Thankfully the force is strong where it matters. 150PS and 310Nm of torque give the XUV400 really peppy performance. We weren't able to record an acceleration run but we did manage a 10 second sprint to 100kmph fully loaded, with four healthy adults and all our camera equipment. So that 8.3 second figure is believable. We even had a dynamic circuit where we were able to push its handling capabilities to their limits and beyond and we were quite impressed with how high those limits were. It's also impressive how the XUV400 masks the extra weight of those batteries.
Speaking of batteries, Mahindra is claiming an ARAI certified range of 456km from the 39.4kWh battery pack. That's a bit more than the Nexon EV Max's claim of 437km from its larger 40.5kWk battery and just a few kilometers short of the MG ZS EV's 461km range from an even larger 50.3kWh battery. But that is something that we'll come to when we get a chance to test it out.
In the real world it should be a hoot to drive. Quick around corners and quick off the traffic lights. The steering and brake pedal are also light, almost to a fault, so driving in the city should be a breeze. Beginners will love this for sure. There are three drive modes: Fun, Fast and Fearless. A quirky Mahindra trademark but a lot more logical than the silly names in the XUV700.
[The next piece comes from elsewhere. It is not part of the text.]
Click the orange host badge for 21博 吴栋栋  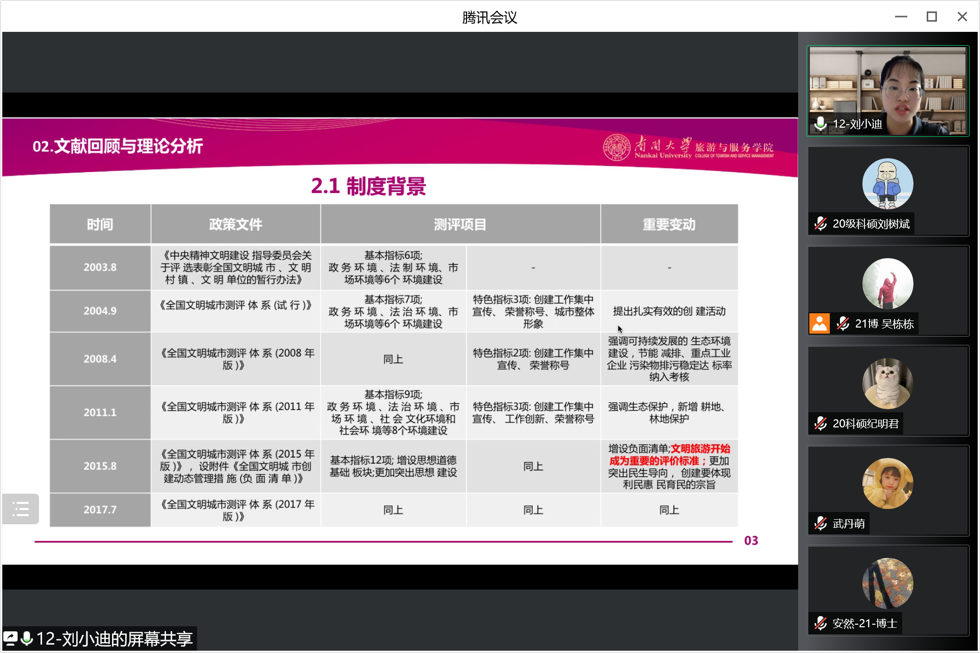click(x=819, y=323)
Fun is the 'eco' mode – gentle acceleration, dulled throttle response and limited to 90kmph. Fast is more like the default mode – throttle response is better and unless you're really trying to stretch out the range this is the mode to stick too. It's limited to 130kmph. Fearless if the true fun mode. Throttle response is crisp and it's really easy to get the wheels to spin up with this mode. Use for when you have plenty of range and corners to attack.
On Mahindra's high speed test track the XUV400 hit an indicated 160kmph in Fearless mode! Now that's a fast electric. Each of the drive modes adjust throttle response, steering and regenerative braking levels.
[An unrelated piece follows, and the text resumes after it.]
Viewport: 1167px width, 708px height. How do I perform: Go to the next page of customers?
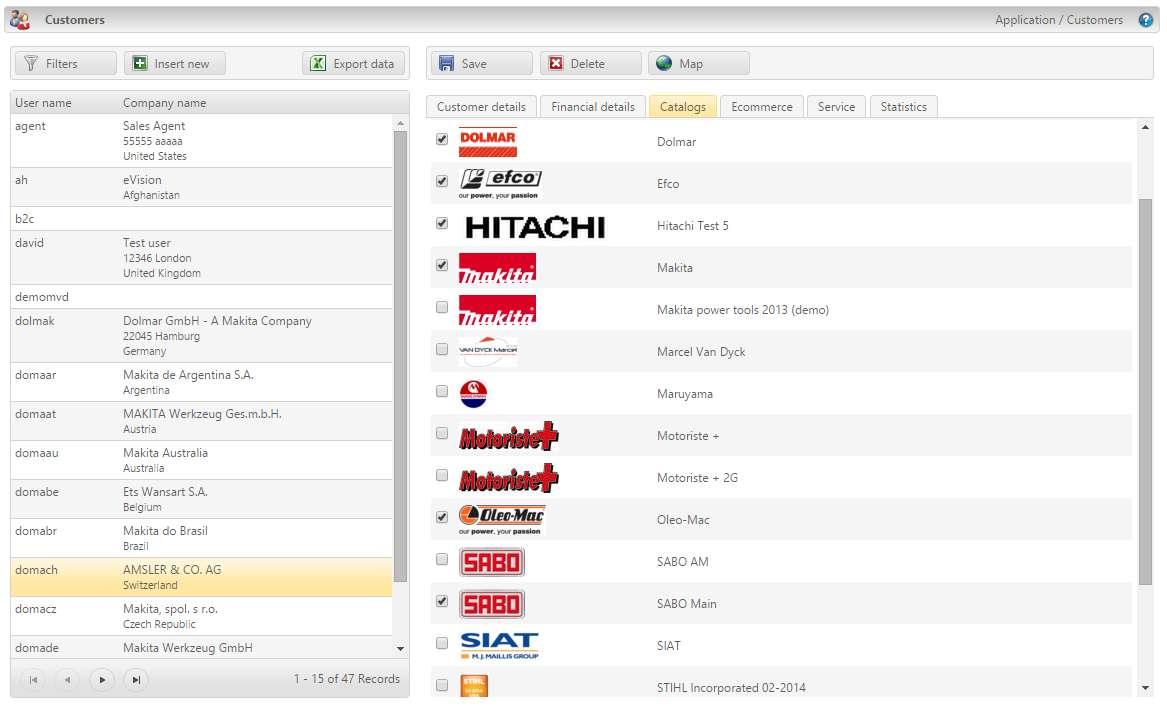pos(101,679)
Moving the drive selector downwards past 'Drive' takes you into L mode, which Mahindra has dubbed 'Lively' mode for some reason. It's actually single pedal mode and can be selected in either of the above drive modes. This will give you the most regen and does bring the car to a stop when the throttle pedal is released. But it's not as aggressive as we would have liked it to be for a true one-pedal driving experience.
In terms of ride quality our initial impressions were also good, with the disclaimer being that this was at a test facility over artificial potholes, perfect speed bumps and otherwise smooth, grippy tarmac. Over these surfaces the car behaved well. The bumps were absorbed smoothly, the suspension stayed quiet and the cabin remained composed. We would have to wait for a proper real world test to confirm these impressions though.
The XUV400 is based on a 5-star crash tested platform and features six airbags, ABS & EBD, front & rear disc brakes, ISOFIX and a reversing camera.
The XUV400 gives you plenty. As an electric it compromises on little. Be it in terms of range, performance or even the fun factor, it ranks pleasingly high.
But it cuts back on some creature comforts that we've grown accustomed to and we really wished that the interiors and features list were more modern. Still, in terms of being your only car with the bragging rights of being an EV it still does a lot of things right. If Mahindra can price it aggressively they could really have a winner on their hands.